-- Source records --
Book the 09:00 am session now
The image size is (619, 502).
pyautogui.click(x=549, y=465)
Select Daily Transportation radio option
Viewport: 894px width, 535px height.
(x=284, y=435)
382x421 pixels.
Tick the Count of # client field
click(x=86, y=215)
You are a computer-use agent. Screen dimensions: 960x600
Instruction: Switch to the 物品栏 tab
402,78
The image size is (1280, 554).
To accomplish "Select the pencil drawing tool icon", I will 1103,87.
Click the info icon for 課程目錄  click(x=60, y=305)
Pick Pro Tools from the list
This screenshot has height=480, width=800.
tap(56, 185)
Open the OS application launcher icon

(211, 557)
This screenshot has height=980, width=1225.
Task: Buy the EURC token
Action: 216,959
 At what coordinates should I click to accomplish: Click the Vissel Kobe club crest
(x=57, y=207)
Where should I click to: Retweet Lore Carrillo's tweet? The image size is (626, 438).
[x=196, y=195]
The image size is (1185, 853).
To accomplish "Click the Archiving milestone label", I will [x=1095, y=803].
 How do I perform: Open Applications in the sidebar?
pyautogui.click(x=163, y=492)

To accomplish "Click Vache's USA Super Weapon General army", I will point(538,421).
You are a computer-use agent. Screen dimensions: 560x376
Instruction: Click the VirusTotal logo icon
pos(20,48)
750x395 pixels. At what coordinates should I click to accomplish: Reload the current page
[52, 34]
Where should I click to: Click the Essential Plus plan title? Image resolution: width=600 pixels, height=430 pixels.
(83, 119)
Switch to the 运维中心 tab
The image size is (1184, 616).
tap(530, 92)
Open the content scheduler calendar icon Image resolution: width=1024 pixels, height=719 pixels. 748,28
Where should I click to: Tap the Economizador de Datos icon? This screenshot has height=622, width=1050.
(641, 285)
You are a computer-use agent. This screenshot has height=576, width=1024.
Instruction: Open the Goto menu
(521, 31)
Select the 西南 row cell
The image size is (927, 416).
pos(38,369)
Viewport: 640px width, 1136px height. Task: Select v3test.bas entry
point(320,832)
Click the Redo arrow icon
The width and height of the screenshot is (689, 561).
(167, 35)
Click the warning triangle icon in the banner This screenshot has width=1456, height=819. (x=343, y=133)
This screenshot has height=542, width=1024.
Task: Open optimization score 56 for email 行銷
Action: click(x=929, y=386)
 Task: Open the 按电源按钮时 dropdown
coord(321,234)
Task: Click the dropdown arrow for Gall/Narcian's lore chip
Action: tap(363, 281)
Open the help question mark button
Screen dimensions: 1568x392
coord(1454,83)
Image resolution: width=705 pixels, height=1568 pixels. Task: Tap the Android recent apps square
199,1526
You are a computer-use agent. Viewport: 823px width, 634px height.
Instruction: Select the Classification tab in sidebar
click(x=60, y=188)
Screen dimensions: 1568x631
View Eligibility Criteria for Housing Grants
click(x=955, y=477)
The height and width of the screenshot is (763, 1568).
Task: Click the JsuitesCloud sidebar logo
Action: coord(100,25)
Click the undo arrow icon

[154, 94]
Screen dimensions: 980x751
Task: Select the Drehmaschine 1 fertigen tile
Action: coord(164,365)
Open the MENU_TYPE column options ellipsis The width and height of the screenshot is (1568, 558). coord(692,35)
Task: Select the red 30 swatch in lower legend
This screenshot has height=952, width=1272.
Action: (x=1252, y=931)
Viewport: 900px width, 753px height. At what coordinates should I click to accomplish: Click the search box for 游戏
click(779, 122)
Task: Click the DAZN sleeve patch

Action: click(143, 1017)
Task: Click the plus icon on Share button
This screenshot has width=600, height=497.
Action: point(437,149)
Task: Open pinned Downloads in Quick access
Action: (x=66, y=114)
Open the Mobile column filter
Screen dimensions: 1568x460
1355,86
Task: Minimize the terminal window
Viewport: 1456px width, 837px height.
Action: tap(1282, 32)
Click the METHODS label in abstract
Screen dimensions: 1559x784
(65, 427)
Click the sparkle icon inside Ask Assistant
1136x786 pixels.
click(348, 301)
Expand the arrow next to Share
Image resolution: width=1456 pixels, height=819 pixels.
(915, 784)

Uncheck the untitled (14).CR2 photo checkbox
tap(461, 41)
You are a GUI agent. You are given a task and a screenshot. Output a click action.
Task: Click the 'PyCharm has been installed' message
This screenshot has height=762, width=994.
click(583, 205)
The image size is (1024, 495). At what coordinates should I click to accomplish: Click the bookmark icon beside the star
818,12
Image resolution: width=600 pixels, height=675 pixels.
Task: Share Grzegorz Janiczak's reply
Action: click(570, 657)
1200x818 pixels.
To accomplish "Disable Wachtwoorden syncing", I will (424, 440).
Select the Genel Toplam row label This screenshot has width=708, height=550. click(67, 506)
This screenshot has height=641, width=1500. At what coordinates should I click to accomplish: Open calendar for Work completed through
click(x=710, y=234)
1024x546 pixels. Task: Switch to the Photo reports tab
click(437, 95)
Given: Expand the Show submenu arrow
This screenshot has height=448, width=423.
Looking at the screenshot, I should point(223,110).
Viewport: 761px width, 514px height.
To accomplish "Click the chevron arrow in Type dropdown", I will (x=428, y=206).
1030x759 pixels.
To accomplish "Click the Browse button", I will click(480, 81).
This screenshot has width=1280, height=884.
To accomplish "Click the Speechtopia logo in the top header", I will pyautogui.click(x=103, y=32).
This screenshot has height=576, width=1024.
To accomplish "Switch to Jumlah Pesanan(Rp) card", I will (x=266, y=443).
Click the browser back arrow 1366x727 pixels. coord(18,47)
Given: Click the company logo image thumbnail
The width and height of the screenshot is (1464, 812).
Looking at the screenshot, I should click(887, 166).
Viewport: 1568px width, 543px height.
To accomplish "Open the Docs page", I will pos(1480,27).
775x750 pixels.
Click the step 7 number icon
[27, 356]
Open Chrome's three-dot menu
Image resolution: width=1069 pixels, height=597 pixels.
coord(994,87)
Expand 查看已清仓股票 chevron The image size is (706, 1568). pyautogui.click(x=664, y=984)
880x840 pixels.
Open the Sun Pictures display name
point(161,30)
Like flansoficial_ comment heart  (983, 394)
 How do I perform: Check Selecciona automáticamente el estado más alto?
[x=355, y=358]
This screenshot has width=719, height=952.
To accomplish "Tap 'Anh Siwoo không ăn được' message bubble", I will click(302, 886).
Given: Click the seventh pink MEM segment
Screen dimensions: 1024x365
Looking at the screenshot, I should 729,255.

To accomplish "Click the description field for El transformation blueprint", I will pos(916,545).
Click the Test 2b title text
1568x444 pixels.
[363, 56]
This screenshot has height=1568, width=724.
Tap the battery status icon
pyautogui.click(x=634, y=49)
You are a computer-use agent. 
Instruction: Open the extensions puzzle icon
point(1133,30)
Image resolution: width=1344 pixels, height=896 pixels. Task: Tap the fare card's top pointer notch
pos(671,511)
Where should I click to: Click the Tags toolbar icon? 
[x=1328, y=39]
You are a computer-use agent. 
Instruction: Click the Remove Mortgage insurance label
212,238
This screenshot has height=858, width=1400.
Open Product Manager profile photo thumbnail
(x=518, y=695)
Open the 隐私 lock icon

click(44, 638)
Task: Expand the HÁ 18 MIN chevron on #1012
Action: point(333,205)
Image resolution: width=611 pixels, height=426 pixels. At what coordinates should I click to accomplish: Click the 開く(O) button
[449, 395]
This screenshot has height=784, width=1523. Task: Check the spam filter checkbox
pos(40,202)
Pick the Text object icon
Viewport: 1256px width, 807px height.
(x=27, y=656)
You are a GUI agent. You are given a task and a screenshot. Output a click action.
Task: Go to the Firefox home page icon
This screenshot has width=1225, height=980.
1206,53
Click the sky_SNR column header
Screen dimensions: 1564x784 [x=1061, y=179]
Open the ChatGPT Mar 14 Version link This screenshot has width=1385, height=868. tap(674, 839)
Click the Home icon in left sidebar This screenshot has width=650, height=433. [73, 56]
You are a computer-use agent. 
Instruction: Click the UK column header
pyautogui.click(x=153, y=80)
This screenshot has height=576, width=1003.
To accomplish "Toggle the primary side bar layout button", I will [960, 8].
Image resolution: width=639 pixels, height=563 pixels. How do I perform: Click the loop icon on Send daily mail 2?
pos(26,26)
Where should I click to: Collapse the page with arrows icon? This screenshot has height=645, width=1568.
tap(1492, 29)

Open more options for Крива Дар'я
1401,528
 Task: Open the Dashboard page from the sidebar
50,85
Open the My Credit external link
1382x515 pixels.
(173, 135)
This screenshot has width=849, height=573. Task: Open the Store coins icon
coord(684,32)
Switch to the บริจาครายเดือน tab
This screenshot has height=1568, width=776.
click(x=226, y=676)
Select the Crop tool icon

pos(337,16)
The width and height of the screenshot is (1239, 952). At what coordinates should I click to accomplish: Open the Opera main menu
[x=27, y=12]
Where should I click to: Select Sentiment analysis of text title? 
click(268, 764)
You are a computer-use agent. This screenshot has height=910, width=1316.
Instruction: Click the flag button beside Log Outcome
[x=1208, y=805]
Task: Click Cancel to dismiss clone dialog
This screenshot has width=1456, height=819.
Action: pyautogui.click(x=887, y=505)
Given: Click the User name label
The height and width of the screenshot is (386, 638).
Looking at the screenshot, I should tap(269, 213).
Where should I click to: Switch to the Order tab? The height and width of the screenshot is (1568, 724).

-- Task to complete --
Return the span of lines in the data above that opens at the line with "775x750 pixels." and closes at the line with "This screenshot has height=1568, width=724.", exactly, ends included, nothing else.

-- Answer for this exercise --
775x750 pixels.
Click the step 7 number icon
[27, 356]
Open Chrome's three-dot menu
Image resolution: width=1069 pixels, height=597 pixels.
coord(994,87)
Expand 查看已清仓股票 chevron The image size is (706, 1568). pyautogui.click(x=664, y=984)
880x840 pixels.
Open the Sun Pictures display name
point(161,30)
Like flansoficial_ comment heart  (983, 394)
 How do I perform: Check Selecciona automáticamente el estado más alto?
[x=355, y=358]
This screenshot has width=719, height=952.
To accomplish "Tap 'Anh Siwoo không ăn được' message bubble", I will click(302, 886).
Given: Click the seventh pink MEM segment
Screen dimensions: 1024x365
Looking at the screenshot, I should 729,255.

To accomplish "Click the description field for El transformation blueprint", I will pos(916,545).
Click the Test 2b title text
1568x444 pixels.
[363, 56]
This screenshot has height=1568, width=724.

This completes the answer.